Tyrosine phosphorylation of the Fc receptor γ-chain in collagen- stimulated platelets

Abstract

Stimulation of platelets by the extracellular matrix protein collagen leads to activation of a tyrosine kinase-dependent mechanism resulting in secretion and aggregation. Tyrosine phosphorylation of the tyrosine kinase Syk and phospholipase C(γ)2 are early events in collagen-induced activation. We recently proposed that collagen-signaling in platelets involves a receptor or a receptor-associated protein containing an immunoreceptor tyrosine-based activation motif (ITAM) enabling interaction with Syk. In this report we show that collagen stimulation of platelets causes rapid tyrosine phosphorylation of the ITAM containing Fc receptor γ-chain and that this is precipitated by the tandem Src homology 2 (SH2) domains of Syk expressed as a fusion protein. In addition we demonstrate an association between the Fc receptor γ-chain with endogenous Syk in collagen-stimulated platelets. The Fc receptor γ- chain undergoes tyrosine phosphorylation in platelets stimulated by a collagen-related peptide which does not bind the integrin α2β1 and by the lectin wheat germ agglutinin. In contrast, cross-linking of the platelet low affinity receptor for immune complexes, FcγRIIA, or stimulation by thrombin does not induce phosphorylation of the Fc receptor γ-chain.

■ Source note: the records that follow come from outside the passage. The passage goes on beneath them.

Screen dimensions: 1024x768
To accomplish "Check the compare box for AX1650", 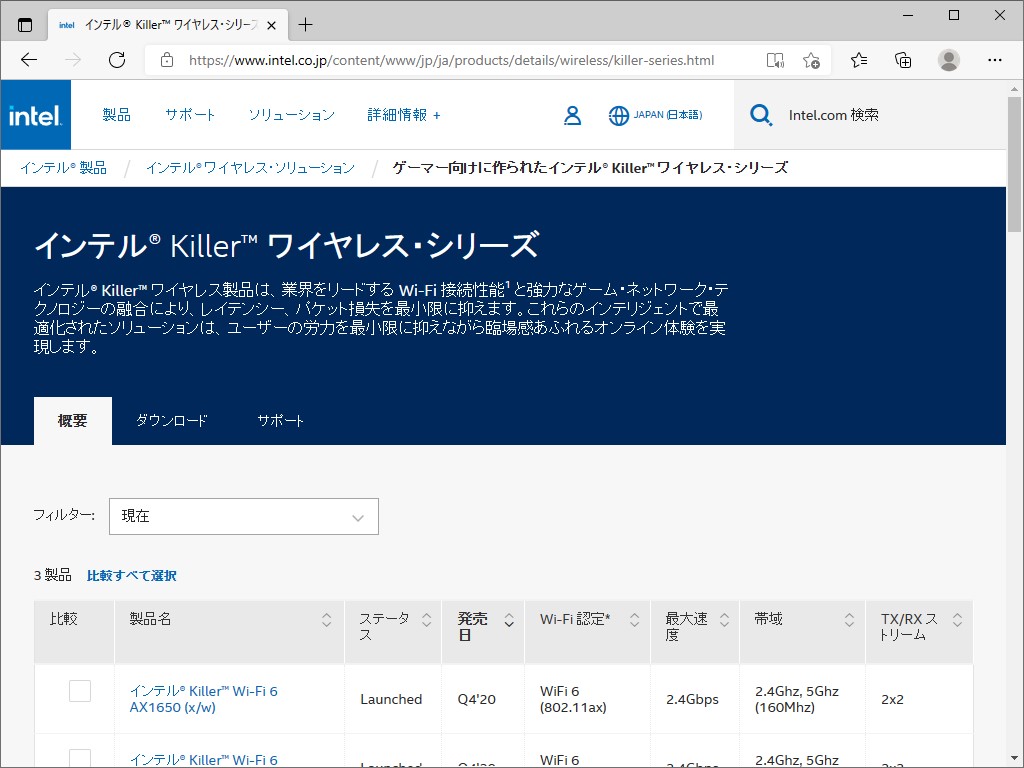I will (79, 690).
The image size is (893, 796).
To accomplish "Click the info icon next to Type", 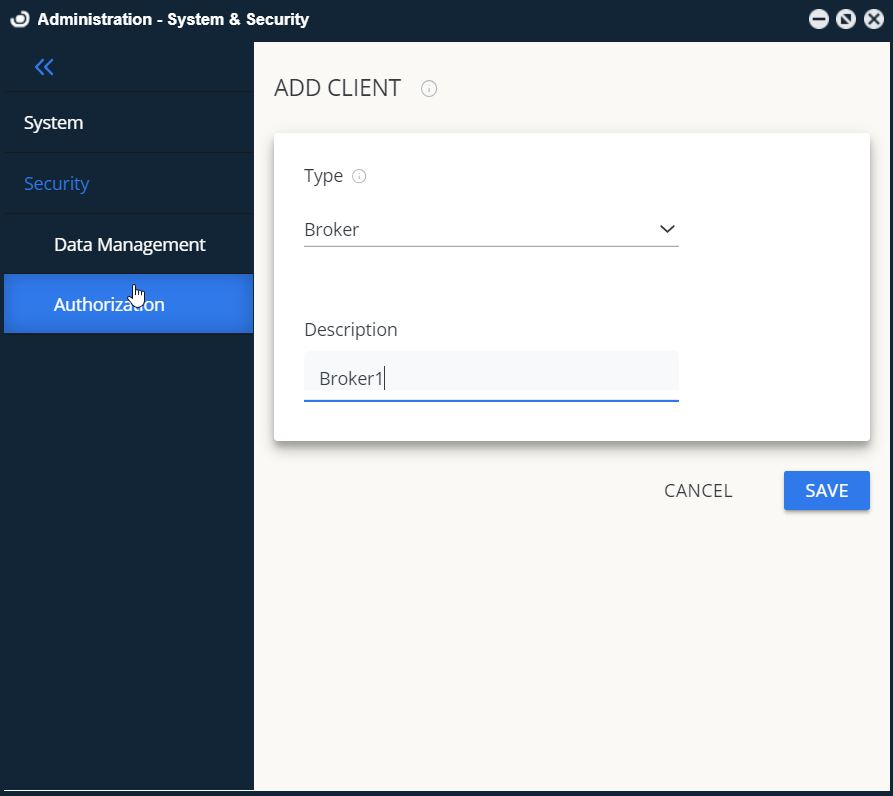I will [359, 177].
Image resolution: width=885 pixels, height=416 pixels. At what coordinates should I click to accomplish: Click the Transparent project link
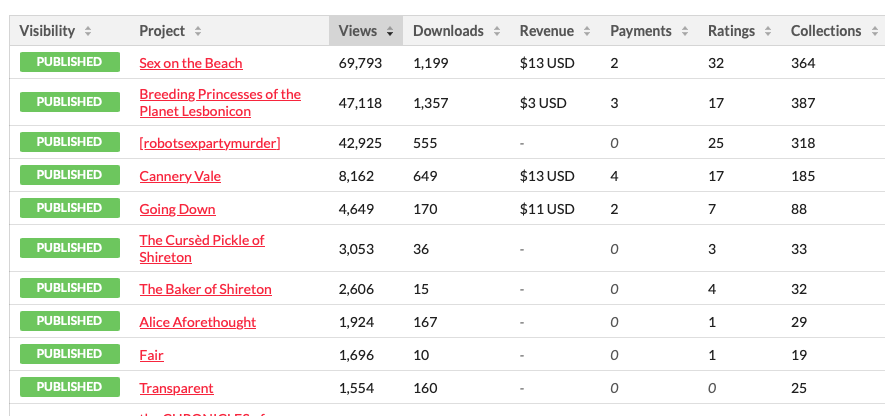pyautogui.click(x=176, y=388)
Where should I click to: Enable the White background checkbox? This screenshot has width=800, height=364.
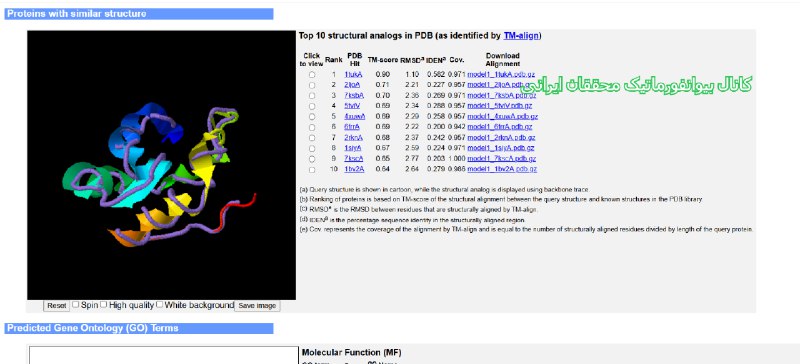(159, 304)
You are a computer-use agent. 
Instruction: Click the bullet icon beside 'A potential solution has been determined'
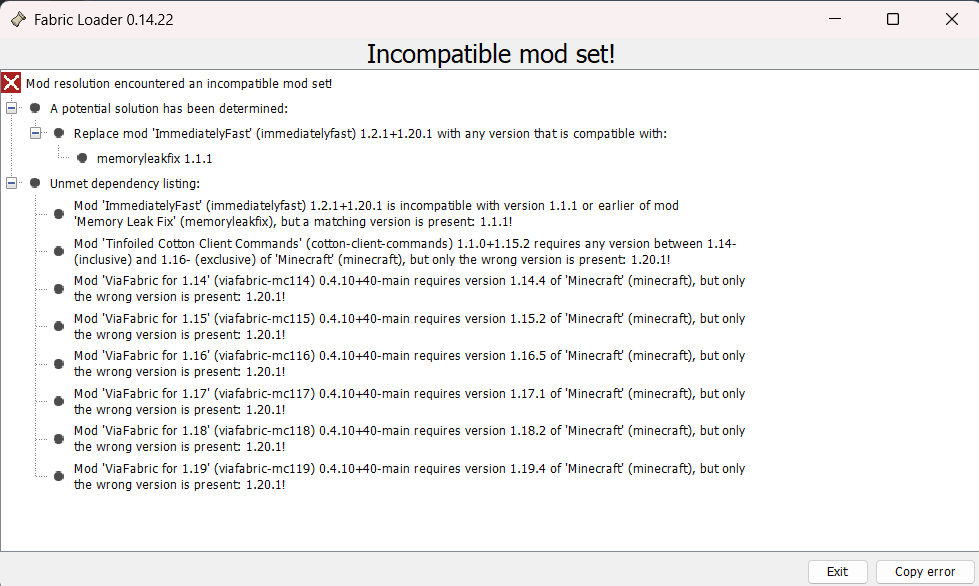coord(34,108)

The present results provide a molecular basis for collagen activation of platelets which is independent of the integrin α2β1 and involves phosphorylation of the Fc receptor γ-chain, its association with Syk and subsequent phosphorylation of phospholipase C(γ)2. Collagen is the first example of a nonimmune receptor stimulus to signal through a pathway closely related to signaling by immune receptors.